> **Task brief**: Pick every line from the data below that contains the string "settings" and copy it.

> **Data for processing**:
+ + + + + + +

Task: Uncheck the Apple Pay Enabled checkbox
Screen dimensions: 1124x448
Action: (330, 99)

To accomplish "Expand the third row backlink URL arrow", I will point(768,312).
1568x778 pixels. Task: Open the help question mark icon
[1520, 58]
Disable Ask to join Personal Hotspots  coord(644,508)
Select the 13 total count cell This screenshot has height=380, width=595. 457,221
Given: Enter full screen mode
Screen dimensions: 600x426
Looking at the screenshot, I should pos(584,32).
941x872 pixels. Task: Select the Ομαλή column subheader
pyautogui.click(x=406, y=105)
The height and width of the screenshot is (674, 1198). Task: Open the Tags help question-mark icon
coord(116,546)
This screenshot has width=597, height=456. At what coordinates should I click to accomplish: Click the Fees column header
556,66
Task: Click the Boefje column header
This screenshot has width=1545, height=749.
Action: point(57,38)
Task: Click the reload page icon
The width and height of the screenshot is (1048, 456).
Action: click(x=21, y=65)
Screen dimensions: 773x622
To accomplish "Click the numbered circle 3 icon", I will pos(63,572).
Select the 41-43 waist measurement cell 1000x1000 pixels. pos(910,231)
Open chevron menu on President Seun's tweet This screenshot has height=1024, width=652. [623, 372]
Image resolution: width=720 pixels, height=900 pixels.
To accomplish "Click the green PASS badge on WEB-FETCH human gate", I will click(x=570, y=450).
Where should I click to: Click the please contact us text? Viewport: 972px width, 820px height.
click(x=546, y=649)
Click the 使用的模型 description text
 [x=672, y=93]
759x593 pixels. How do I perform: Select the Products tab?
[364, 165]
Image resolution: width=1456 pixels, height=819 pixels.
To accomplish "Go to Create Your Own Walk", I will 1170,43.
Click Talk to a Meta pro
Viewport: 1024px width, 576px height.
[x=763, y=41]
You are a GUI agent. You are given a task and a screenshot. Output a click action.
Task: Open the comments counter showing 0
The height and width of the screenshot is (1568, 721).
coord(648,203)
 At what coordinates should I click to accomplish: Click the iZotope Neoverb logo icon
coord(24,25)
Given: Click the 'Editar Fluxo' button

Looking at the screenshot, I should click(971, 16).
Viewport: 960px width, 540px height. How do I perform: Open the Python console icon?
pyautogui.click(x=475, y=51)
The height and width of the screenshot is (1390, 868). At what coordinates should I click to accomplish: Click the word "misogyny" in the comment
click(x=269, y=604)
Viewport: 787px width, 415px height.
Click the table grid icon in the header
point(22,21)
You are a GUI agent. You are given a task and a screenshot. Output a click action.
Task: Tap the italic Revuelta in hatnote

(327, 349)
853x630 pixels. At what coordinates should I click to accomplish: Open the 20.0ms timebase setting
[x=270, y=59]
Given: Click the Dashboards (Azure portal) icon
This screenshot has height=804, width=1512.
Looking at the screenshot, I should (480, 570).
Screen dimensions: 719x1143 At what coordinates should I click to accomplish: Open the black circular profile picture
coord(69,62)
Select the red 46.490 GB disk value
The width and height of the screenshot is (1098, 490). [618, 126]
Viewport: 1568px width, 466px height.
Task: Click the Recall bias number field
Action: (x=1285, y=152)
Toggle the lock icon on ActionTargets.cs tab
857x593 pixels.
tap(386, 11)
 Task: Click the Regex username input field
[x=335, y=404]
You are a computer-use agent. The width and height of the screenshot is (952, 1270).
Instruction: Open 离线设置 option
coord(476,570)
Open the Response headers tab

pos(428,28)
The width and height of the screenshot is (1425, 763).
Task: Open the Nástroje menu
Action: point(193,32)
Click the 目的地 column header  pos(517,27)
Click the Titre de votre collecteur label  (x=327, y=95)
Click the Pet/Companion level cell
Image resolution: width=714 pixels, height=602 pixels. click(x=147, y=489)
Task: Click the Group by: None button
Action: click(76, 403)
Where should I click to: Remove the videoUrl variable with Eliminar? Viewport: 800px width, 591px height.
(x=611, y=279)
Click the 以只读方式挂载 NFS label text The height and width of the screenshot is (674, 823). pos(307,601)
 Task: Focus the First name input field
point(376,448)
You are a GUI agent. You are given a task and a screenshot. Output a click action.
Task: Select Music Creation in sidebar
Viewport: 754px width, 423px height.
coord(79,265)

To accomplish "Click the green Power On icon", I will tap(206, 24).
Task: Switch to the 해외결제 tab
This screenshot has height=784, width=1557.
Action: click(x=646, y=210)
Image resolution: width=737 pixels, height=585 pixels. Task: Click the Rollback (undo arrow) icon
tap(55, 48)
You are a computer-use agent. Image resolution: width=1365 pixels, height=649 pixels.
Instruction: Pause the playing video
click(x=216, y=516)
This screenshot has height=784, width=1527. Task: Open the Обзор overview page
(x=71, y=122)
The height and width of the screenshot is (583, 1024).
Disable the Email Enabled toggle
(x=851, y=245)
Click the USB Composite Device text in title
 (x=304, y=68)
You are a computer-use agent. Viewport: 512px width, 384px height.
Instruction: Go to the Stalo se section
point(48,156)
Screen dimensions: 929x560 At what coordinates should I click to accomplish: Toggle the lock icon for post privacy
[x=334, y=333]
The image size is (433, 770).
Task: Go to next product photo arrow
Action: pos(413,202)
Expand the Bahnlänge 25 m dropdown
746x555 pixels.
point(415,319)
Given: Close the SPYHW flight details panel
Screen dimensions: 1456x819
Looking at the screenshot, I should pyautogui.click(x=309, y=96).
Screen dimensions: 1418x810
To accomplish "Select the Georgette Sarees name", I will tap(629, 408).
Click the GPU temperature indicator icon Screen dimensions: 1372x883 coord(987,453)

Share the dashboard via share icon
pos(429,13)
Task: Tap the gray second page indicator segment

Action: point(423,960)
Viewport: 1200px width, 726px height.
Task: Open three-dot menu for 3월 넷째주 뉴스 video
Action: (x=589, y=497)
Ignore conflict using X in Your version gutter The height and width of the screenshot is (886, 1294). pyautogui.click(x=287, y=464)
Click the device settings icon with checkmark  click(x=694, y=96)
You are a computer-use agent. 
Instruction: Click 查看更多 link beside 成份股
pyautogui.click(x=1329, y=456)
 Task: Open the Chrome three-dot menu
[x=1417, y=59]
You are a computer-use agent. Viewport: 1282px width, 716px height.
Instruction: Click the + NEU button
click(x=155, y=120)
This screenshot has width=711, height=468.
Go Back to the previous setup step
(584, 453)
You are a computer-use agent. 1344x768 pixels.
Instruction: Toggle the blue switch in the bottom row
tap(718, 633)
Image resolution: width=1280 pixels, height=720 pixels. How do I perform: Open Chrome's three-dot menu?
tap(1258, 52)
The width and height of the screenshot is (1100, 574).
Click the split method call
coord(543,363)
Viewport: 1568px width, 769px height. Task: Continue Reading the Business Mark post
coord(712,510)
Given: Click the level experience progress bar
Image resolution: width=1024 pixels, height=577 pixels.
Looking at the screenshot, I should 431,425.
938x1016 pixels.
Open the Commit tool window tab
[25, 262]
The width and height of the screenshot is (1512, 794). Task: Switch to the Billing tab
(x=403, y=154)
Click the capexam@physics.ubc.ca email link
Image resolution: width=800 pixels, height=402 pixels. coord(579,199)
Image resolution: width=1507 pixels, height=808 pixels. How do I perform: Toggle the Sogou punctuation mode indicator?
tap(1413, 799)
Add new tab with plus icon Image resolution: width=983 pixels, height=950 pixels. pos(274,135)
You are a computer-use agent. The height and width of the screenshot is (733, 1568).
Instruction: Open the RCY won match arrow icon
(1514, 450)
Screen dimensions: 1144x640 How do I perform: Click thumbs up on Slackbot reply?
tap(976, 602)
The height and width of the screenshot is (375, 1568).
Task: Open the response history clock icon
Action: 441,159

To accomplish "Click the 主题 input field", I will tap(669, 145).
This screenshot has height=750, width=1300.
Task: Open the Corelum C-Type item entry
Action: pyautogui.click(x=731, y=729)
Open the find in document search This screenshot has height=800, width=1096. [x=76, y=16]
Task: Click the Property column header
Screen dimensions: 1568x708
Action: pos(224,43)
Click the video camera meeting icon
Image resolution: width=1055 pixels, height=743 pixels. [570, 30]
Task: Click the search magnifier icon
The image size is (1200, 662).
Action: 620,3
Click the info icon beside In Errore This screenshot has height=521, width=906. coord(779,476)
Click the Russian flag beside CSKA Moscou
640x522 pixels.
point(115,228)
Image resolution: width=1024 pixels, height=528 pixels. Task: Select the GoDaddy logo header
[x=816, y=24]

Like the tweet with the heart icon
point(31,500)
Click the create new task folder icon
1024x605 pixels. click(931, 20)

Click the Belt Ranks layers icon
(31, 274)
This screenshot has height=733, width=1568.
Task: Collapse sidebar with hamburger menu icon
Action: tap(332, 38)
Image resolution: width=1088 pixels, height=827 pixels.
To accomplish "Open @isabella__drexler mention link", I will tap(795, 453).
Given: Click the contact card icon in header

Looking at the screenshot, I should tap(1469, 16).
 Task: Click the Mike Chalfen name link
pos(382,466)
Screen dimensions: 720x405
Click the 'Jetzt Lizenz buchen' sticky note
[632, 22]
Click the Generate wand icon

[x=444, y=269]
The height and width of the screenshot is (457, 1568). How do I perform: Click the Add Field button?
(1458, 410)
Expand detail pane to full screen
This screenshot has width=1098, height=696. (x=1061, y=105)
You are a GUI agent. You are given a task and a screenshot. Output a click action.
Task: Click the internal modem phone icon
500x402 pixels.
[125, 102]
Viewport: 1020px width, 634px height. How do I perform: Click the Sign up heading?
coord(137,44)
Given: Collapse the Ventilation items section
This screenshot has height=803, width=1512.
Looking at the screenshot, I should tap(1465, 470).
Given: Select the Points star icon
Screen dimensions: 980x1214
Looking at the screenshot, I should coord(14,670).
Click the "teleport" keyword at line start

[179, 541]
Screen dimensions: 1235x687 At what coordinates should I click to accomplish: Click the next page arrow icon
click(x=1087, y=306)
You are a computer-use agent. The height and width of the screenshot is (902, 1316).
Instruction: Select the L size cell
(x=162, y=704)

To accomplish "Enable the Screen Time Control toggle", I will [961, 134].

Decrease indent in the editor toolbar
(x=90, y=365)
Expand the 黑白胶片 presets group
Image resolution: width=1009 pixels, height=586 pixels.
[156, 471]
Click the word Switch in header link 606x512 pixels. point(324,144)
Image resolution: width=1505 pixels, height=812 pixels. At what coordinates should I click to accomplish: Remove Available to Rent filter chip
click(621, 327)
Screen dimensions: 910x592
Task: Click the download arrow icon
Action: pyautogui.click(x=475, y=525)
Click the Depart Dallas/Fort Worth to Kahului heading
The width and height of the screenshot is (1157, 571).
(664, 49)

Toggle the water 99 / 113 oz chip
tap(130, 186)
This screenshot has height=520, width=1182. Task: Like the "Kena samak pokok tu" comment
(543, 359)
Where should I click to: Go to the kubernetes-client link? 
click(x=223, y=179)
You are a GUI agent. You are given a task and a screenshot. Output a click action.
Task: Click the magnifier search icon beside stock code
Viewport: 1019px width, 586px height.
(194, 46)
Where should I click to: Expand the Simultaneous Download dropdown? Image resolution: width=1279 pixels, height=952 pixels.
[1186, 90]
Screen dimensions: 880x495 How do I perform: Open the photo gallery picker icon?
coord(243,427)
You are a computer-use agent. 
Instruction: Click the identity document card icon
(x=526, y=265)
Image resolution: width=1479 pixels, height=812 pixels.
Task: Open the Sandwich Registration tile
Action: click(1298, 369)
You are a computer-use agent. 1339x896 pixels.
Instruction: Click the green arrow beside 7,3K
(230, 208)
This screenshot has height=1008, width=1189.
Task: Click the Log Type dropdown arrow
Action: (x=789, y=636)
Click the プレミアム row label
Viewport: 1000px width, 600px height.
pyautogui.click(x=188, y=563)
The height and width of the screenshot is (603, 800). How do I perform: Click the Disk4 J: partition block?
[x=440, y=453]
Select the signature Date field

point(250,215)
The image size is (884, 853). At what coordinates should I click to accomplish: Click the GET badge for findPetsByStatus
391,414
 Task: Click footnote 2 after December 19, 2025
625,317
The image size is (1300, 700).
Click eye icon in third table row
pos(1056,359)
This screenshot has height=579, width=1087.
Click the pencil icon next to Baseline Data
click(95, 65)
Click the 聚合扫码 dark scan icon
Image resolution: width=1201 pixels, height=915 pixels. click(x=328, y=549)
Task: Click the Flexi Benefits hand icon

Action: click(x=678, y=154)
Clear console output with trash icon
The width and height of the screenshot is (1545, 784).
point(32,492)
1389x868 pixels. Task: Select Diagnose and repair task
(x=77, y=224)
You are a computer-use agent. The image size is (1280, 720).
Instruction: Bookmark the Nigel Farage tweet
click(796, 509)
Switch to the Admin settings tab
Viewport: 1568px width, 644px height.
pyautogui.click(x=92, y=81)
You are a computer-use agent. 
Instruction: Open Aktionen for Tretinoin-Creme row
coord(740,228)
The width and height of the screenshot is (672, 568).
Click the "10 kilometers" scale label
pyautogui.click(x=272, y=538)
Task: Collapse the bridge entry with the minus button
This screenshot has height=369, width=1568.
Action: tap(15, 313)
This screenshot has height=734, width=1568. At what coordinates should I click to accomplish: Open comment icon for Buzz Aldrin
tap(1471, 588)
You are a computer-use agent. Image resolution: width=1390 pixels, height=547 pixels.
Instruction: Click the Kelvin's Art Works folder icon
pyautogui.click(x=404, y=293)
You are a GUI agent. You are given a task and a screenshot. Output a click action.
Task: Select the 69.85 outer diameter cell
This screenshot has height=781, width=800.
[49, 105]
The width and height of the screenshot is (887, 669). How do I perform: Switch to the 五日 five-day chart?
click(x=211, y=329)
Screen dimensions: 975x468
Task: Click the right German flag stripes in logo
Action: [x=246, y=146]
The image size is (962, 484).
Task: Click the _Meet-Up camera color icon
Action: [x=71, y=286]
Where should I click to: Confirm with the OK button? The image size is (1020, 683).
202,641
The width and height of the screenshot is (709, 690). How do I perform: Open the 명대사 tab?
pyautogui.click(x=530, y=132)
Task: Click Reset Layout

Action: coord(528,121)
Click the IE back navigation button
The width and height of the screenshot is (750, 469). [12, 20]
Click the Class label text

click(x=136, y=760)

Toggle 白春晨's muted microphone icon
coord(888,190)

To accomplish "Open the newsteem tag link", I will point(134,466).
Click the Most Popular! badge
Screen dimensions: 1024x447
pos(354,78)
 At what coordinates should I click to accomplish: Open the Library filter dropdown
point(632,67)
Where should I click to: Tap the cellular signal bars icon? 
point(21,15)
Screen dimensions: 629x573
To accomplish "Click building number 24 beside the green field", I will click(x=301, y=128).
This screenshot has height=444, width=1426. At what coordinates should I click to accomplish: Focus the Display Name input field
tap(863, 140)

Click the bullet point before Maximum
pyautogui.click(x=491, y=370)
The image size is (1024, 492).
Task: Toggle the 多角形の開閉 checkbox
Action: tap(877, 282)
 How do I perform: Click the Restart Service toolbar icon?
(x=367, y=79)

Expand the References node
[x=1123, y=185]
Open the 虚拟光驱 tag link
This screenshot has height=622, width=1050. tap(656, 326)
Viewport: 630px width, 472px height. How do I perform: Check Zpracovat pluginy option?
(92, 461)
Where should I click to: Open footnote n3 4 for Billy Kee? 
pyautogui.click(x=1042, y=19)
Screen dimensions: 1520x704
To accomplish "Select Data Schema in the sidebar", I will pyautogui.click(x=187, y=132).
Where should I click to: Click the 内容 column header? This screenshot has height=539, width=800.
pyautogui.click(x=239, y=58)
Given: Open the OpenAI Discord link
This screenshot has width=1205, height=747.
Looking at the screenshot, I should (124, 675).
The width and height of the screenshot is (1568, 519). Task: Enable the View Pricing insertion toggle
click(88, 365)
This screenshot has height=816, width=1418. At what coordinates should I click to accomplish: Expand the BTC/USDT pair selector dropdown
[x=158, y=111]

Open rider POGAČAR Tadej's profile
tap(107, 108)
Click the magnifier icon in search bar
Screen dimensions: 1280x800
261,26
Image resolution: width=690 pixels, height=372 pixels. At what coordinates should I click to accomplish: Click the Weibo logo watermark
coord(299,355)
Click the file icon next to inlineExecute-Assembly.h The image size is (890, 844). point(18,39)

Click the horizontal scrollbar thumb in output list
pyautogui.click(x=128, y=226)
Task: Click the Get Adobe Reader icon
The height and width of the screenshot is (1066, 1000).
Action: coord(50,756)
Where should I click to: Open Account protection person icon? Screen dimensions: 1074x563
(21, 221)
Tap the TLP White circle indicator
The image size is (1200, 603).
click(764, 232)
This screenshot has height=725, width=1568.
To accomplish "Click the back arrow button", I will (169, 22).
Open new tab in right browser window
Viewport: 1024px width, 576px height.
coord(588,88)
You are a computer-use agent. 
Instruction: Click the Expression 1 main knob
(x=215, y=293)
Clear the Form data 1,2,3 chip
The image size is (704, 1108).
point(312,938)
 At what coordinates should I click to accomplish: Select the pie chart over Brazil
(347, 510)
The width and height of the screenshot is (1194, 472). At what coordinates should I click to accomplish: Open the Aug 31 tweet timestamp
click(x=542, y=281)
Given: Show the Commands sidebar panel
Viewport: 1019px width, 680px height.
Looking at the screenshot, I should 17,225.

+ + + + + + +

> **Expected answer**:
Click the device settings icon with checkmark  click(x=694, y=96)
Switch to the Admin settings tab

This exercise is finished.